Sunday, August 11, 2019

Investing An Hour Each Day

       It's my morning habit...a dog walk, a bike ride or a session in the TheraSauna. Moderate exercise for sure, but usually followed up by ten thousand steps at work putting bicycles on display and then putting them all away before five pm. The sauna fools the body... you are sweating so, you must be exercising. I sweat more in the sauna than I do on the dog walk or bike ride.
       Sauna time is precious for so many other reasons...solo in the sauna provides time to get back to the basics; stretch, breathe and encourage the toxins to flow. The more you practice the better you get at flowing freely through the pores. When sharing the corner cabinet TheraSauna space with friends or family,  conversations also become free-flowing...the naked truth is the only truth....resulting in reflections on the time we've shared and forward looking discussions on the days ahead.
       I've read that in Finland and other Scandinavian countries this friend and family "sauna time" is treasured and considered just as important as mealtime for folks to counsel and be counseled, therefore  revealing the emotional state of each family member. This closeness and honesty between family members is something Americans abandoned long ago. There is no room for criticisms and judgements when you sharing the hot box, we all have our flaws and our shortcomings but when we're this close (and naked) we definitely feel more compassion and tolerance for friends and family.
        Regular sauna sessions result in deeper revelations and confidence in the mental states than any other therapies could.  So, come on America, invest in home saunas and share them with friends and family. Get to know those around you, those you care about, better than you ever could any other way.

Tuesday, August 6, 2019

For My Nineteenth Birthday I Moved To Hawaii

        Fifty years ago this week I was scrubbing pots, mopping floors and wrapping silverware for United Airlines on the night shift at the Honolulu Airport. Two months earlier I hadn't been west of Chicago. My escape from the Midwest was a decisive one. I needed a challenge and I wanted out from under the constant scrutiny that comes with living close to hundreds of relatives. I was allergic to Michigan air, freshly cut grass, ragweed and my stepfather (who I think was a descendant of ragweed). Ocean air, Desert air and Mountain air have all been very good to me since I left behind the humid, pollen-filled Midwestern air.
        Don't get me wrong, I love visiting Michigan and all of the hub-bub that goes with such trips...but no, I wouldn't want to move back there. I can breathe in the West. I can be a little different (liberal). I don't own air conditioning or a land line, I still commute to work on a bicycle. I survived thirteen years without owning a car. I didn't decide to have offspring until I was thirty-nine. I was a "strange duck"... a big kid who had no interest in playing football, shooting guns or snagging fish.
        I was the first in my family to graduate from high school or college. I took no scholarships or financial aid packages and I didn't go to college to avoid going to Asia to shoot at "Communist sympathizers". My number in the first Draft Lottery was 366...last, beyond pressure to stay in college. I went to Grad School, got an advanced degree in Education while working several part time jobs. I don't think I would have been given the space to do that had I remained in working class Michigan...there would have been too much pressure to get a "real job".

Saturday, August 3, 2019

A Week Without The Internet

        You'd think we went on a wilderness camping vacation...last thursday a faller dropped a tree on an important transmission line near Chester resulting in a twelve hour power outage.
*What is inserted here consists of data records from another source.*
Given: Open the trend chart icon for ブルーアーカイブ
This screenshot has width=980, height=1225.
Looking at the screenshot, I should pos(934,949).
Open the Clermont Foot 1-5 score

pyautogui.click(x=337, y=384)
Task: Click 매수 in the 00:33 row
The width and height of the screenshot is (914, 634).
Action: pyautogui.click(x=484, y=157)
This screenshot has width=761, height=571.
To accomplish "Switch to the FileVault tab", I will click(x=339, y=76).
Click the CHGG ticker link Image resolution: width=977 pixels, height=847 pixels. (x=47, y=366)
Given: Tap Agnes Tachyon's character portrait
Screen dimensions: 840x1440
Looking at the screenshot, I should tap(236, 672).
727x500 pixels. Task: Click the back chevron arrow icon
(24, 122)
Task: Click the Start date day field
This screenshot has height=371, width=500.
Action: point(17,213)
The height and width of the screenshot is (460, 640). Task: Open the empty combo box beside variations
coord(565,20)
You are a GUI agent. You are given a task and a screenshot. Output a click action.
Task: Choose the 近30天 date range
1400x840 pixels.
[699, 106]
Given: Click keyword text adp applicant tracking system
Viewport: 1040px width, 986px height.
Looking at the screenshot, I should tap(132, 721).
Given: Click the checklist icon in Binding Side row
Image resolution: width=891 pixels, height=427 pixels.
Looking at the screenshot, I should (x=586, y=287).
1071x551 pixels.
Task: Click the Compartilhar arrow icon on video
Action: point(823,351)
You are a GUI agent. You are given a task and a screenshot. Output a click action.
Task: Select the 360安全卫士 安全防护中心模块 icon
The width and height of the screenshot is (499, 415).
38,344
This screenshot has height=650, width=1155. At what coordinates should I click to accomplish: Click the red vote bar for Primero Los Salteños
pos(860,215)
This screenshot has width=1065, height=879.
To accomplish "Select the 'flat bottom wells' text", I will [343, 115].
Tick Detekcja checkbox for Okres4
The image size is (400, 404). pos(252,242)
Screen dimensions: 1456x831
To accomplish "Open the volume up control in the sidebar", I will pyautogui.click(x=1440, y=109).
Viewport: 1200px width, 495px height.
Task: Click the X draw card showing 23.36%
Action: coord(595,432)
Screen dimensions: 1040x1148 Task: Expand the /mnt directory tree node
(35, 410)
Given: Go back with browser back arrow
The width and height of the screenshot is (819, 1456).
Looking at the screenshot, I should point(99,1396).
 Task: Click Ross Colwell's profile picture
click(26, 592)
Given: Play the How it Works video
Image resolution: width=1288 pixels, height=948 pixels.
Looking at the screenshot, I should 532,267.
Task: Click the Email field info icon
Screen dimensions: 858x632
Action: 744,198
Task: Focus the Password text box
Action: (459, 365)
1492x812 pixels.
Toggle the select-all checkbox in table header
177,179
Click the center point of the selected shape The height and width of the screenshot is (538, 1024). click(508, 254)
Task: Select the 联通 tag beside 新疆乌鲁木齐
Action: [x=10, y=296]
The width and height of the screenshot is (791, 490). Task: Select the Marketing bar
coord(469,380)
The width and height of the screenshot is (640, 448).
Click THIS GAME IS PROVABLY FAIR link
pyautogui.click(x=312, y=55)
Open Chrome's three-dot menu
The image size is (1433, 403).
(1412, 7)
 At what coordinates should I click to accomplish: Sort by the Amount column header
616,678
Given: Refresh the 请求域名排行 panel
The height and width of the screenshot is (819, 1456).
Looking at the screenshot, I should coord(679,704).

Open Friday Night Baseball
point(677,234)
Frontier, our internet provider decided to upgrade along with it's reboot and subsequently blew out most of the older modems. Hey, this wasn't actually a tragedy...slightly inconvenient but not horrible. Not being connected (intentionally) to any microwaves was cleansing.
       Chester sits at the halfway point of the PCT and hosts an impressive variety of hikers who are either starting their trek in Chester, Ca. or refueling for he second half of their summer adventure. I have hiked several 100 mile stretches of the Pacific Crest and I never had the desire to text, call or fb anyone. I didn't want music or financial news or tweeting gossip. In fact, I imagined that I was free of civilizations' ability to keep track of me...even though my campfires would have been easily spotted by satellites, I didn't think anyone would be concerned with my whereabouts.
         The PCT hikers of this century are glad to be on the grid and complain when they find a canyon or hollow that blocks their signal. One senior hiker shared a story, "I hiked all day recently and hadn't seen a soul. The first person I saw that evening was sitting on a rock watching the sunset and I thought Great, someone to talk to and camp with. I said Hi, she nodded without looking at me and said, "Not now." She was typing on her phone. I walked into the twilight instead of camping, realizing I'd just encountered a Zombie."